Softball Sports

Cougars outscore opponents 42-1 in five-game sweep

Junior Trystan Melancon threw the second no-hitter of her career and became the fifth player in UH softball history to have multiple no-hitters. | Ahmed Gul/The Cougar

Houston had a perfect weekend that saw the team improve to 11-5 with a quintet of victories.

The Cougars’ pitching was nearly perfect and the bats caught fire to rain down a hail of runs against its opponents.

“Tremendous pitching from our pitching staff this weekend,” said head coach Kristin Vesely. “Anytime you only give up one earned run in five games, that’ll put you in a position to win a lot of ball games.”

If Houston’s level of pitching was the icing on the cake, junior pitcher Trystan Melancon’s no-hitter Saturday was the cherry on top.

“I didn’t realize it at first that I threw a no-hitter,” Melancon said. She said it was an exciting feeling once she realized it, but it did not set in until well after the game since it was cut short in the fifth inning due to the run-ahead rule.

Formerly known as the mercy rule, college softball games can end when one team has a lead of eight or more runs in the fifth inning or later, which Houston accomplished in four of its wins.

Houston opened the weekend Friday with a resounding 16-0 victory over Incarnate Word that set the pace for the day’s two games.

Junior Lindsey Stewart nearly had a cycle as she had a single, a triple and a home run in the victory while freshman Rachel Hertenberger earned the first complete-game shutout of her career.

The Cougars kept up the pace against the Huskies of Northern Illinois as Stewart had another three hits and two RBIs in an 8-0 victory. Senior Savannah Heebner earned her second pitching win of the season and contributed a pair of hits as well.

The start of Saturday saw Melancon throw her no-hitter in an 8-0 win against Northern Illinois.

Collected material:
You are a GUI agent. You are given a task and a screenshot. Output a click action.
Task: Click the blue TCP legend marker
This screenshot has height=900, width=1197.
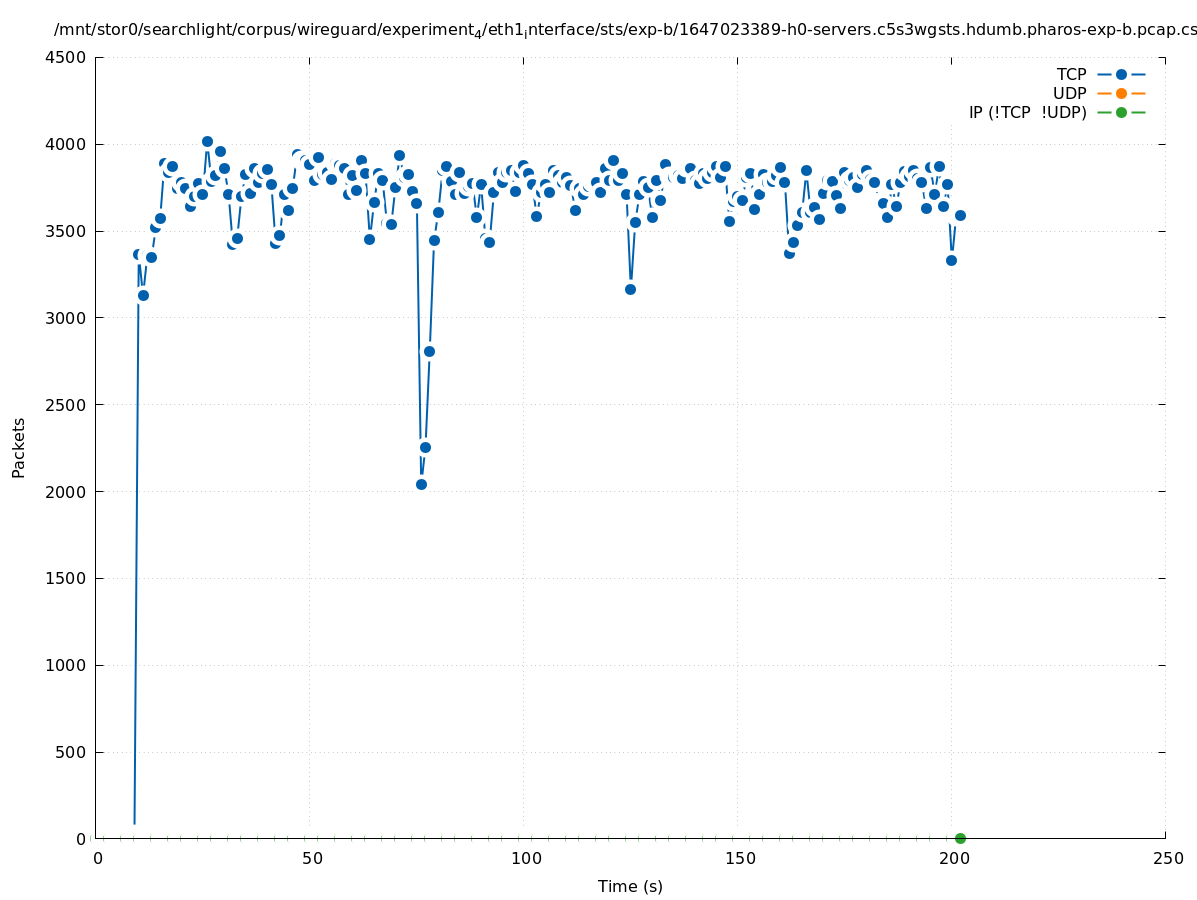(1121, 75)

Required action 1:
Write out the passage of the softball article starting with "Houston had a" and going on through "the run-ahead rule.".
Required action 2:
According to the softball article, which player earned the first complete-game shutout of her career in the 16-0 win over Incarnate Word?
Required action 3:
Proceed with the softball article, picking up after its last sentence.

Result 1:
Houston had a perfect weekend that saw the team improve to 11-5 with a quintet of victories.

The Cougars’ pitching was nearly perfect and the bats caught fire to rain down a hail of runs against its opponents.

“Tremendous pitching from our pitching staff this weekend,” said head coach Kristin Vesely. “Anytime you only give up one earned run in five games, that’ll put you in a position to win a lot of ball games.”

If Houston’s level of pitching was the icing on the cake, junior pitcher Trystan Melancon’s no-hitter Saturday was the cherry on top.

“I didn’t realize it at first that I threw a no-hitter,” Melancon said. She said it was an exciting feeling once she realized it, but it did not set in until well after the game since it was cut short in the fifth inning due to the run-ahead rule.

Result 2:
Freshman Rachel Hertenberger.

Result 3:
NIU’s pitchers struggled and allowed seven hits and nine walks, which UH quickly capitalized on. No hitter in particular carried the team, but six different Cougars had a hit.

Kennesaw State was the first team to have an answer for Houston and forced the game to go into extra innings tied 1-1 on Saturday night.

Both pitchers went the distance, but it was senior Presley Bell that finished the game with a win.

Heebner started the inning on second base, a college softball rule intended to shorten game time, and was sacrifice bunted to third.

Stewart sent her home with a line drive down the center to keep the Cougars perfect over the weekend and win 2-1.

On the final day, Kennesaw State put two women on base early to threaten Houston, but that would be the closest it would come to scoring in the 8-0 loss.

The Cougars had figured out the Owls and scored in the first inning with some small ball, then it jumped out to a lead with a pair of solo home runs by seniors Rachel Hill and Brooke Vannoy in the second inning.  

Houston kept up the scoring until the sixth inning when it finally sealed the game after a big error by the Kennesaw State first basewoman allowed a pair of runs to score.

Houston will play against Texas A&M at 6 p.m. Wednesday in the Strike Out Cancer game to raise money, raise breast cancer awareness and honor survivors of the disease.